Researchers at the University of California, Los Angeles, have come up with some powerful reasons to justify the use of FDG-PET as an adjunct in the diagnosis of Alzheimer's disease (AD).
In elderly patients demonstrating mild cognitive decline, assessment with PET cut the misdiagnosis rate of AD by half, the study concluded, resulting in better patient management and reduced spending on nursing-home care.
Of course, the Centers for Medicare and Medicaid Services (CMS) doesn't pay for the modality to evaluate dementia just yet, but studies such as this one could someday prove persuasive.
Dr. Daniel Silverman and associates sought to assess the relative value of evaluating these patients with PET by comparing it with the standard approach of periodic evidence-based reviews of cognitive function over several years. They noted that both approaches were based on the guidelines and recommendations of the American Academy of Neurology in St.
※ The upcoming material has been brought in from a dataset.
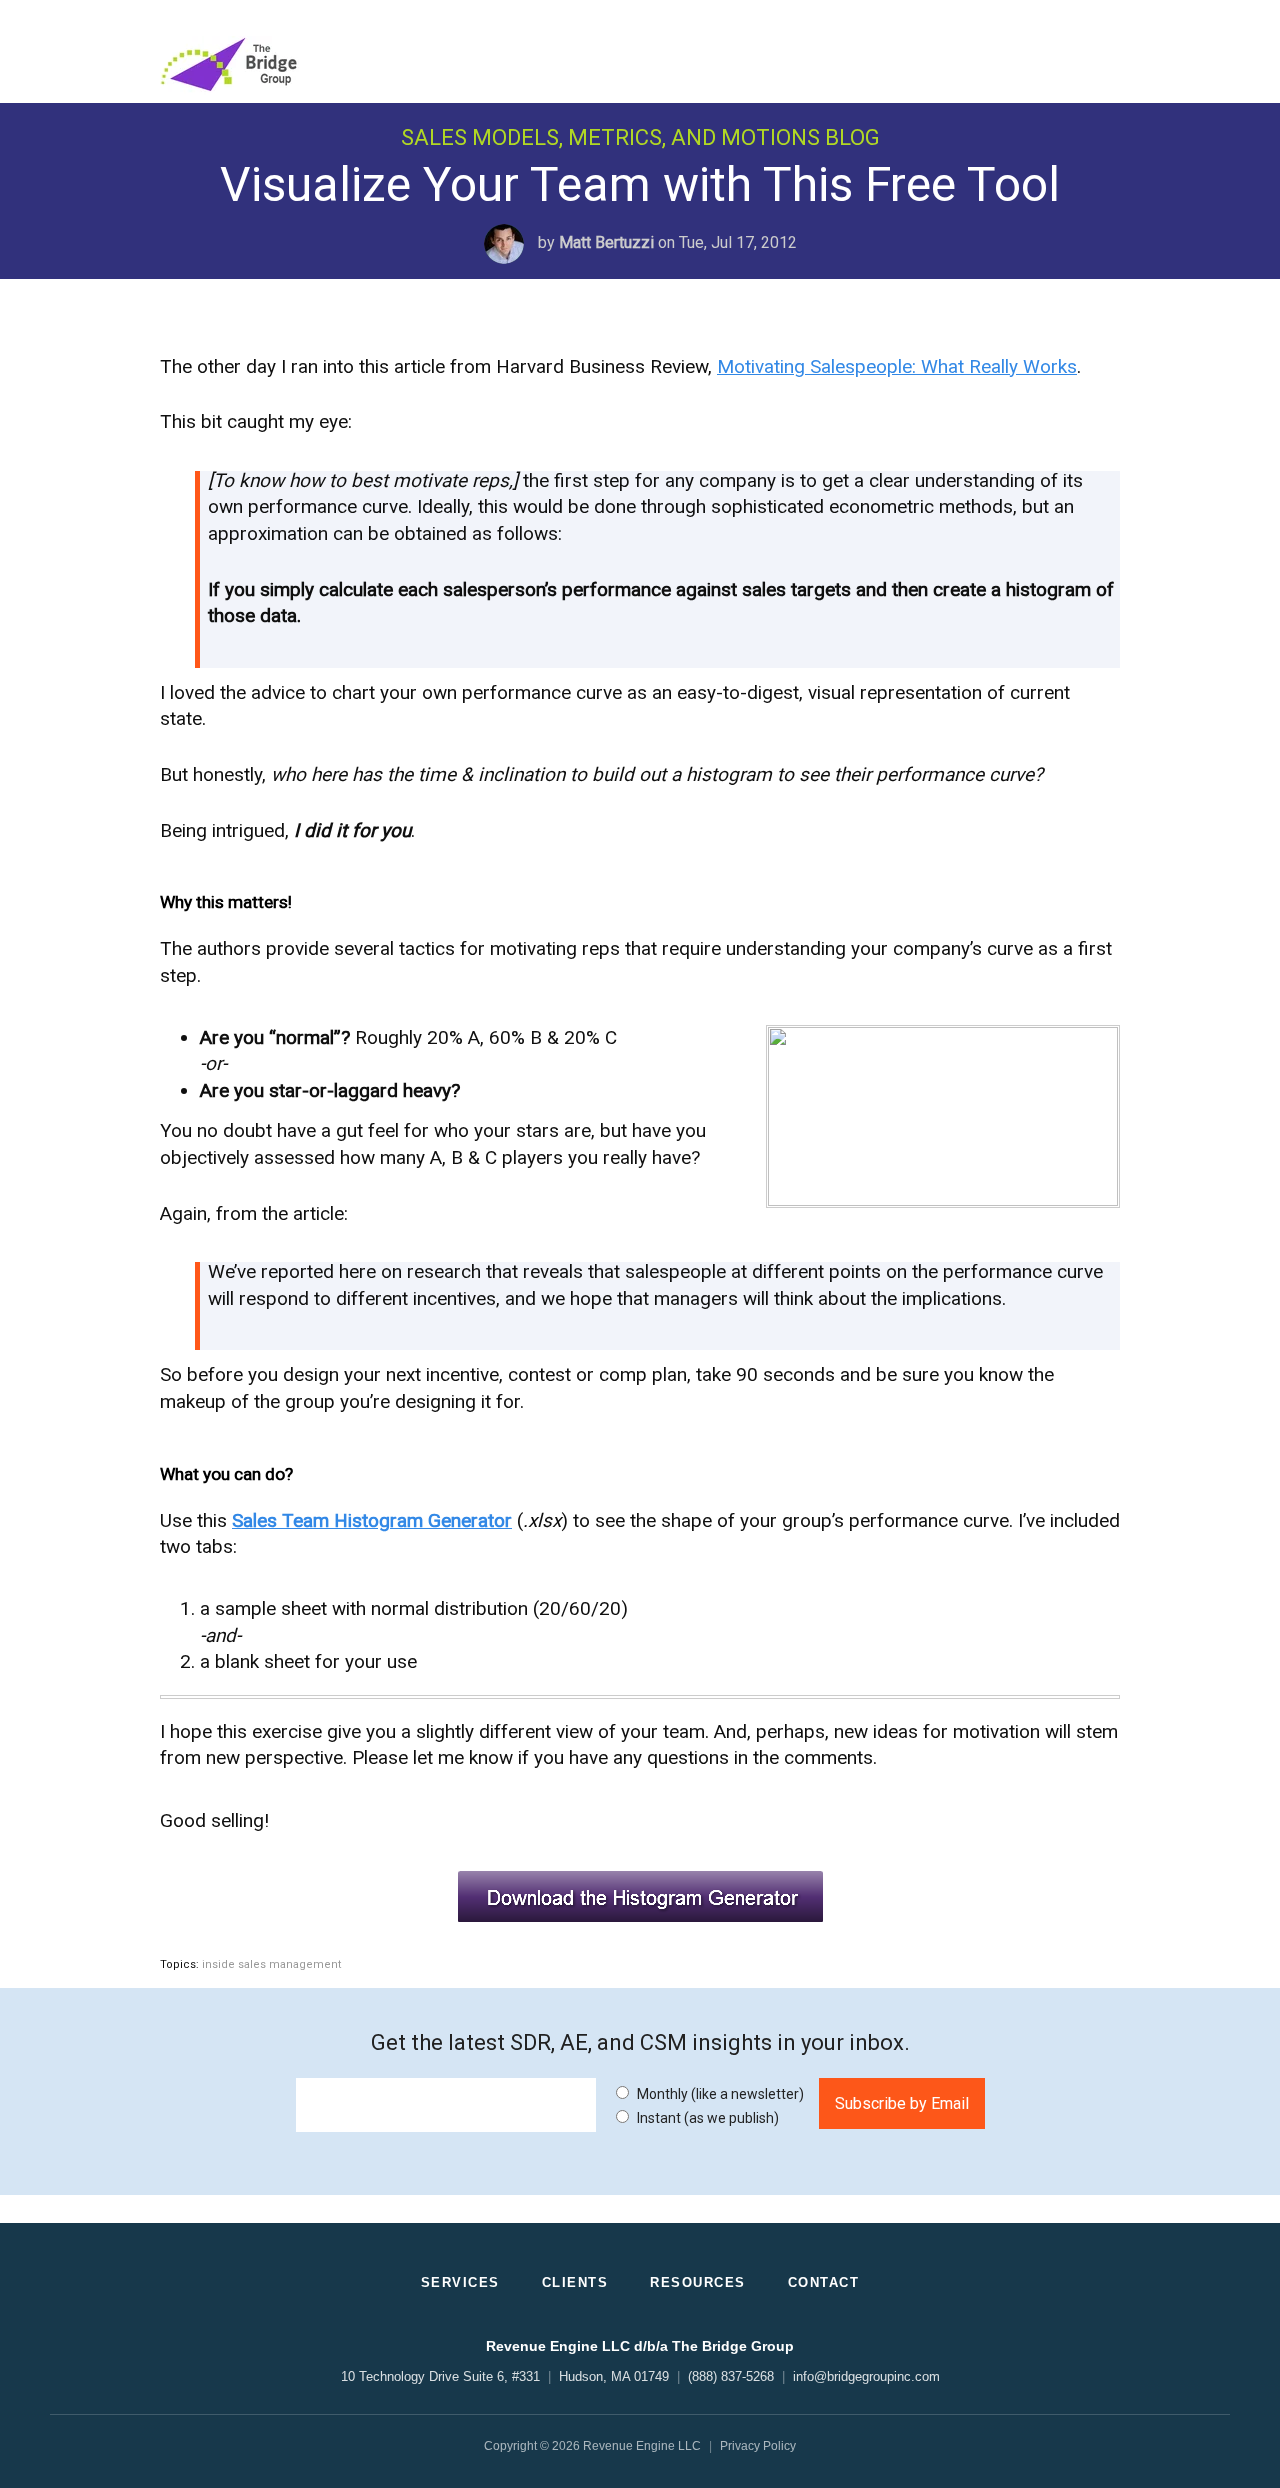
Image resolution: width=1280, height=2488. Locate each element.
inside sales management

Paul, MN.
Dementia, a problem that worsens with each increase in life expectancy, exacts a huge toll on societal health and welfare, the authors wrote. Alzheimer's disease, the most common form of dementia, affects close to 8% of those 65 and older, and up to 30% of those 85 and older. Alzheimer’s-related treatment costs upwards of $90 billion a year in the U.S. alone.
"The need for early accurate diagnoses has become even more important, now that several prescription medications for the treatment of mild to moderate AD are available," the authors wrote.
Indeed, cholinergic and other agents have been shown to result in global changes in cognition, behavior, and functional abilities, which decrease the burden on caregivers. But the treatments cannot be prescribed without a definitive diagnosis of AD, making PET an essential step for the provision of aggressive care in these patients, the authors stated.
"Investigations that have examined...long-term (treatment effects) indicate that drug treatment produces an average delay in cognitive decline in AD patients of 9 to 12 months," the authors wrote, "and a delay in the need for institutionalization of 18 months on average."
In the retrospective study, the researchers assessed the relative value of PET compared with conventional clinical assessment. They assessed the latter approach by analyzing a study of 134 patients who had presented with new-onset dementia within the previous year (Molecular Imaging and Biology, July-August 2002, Vol. 4:11).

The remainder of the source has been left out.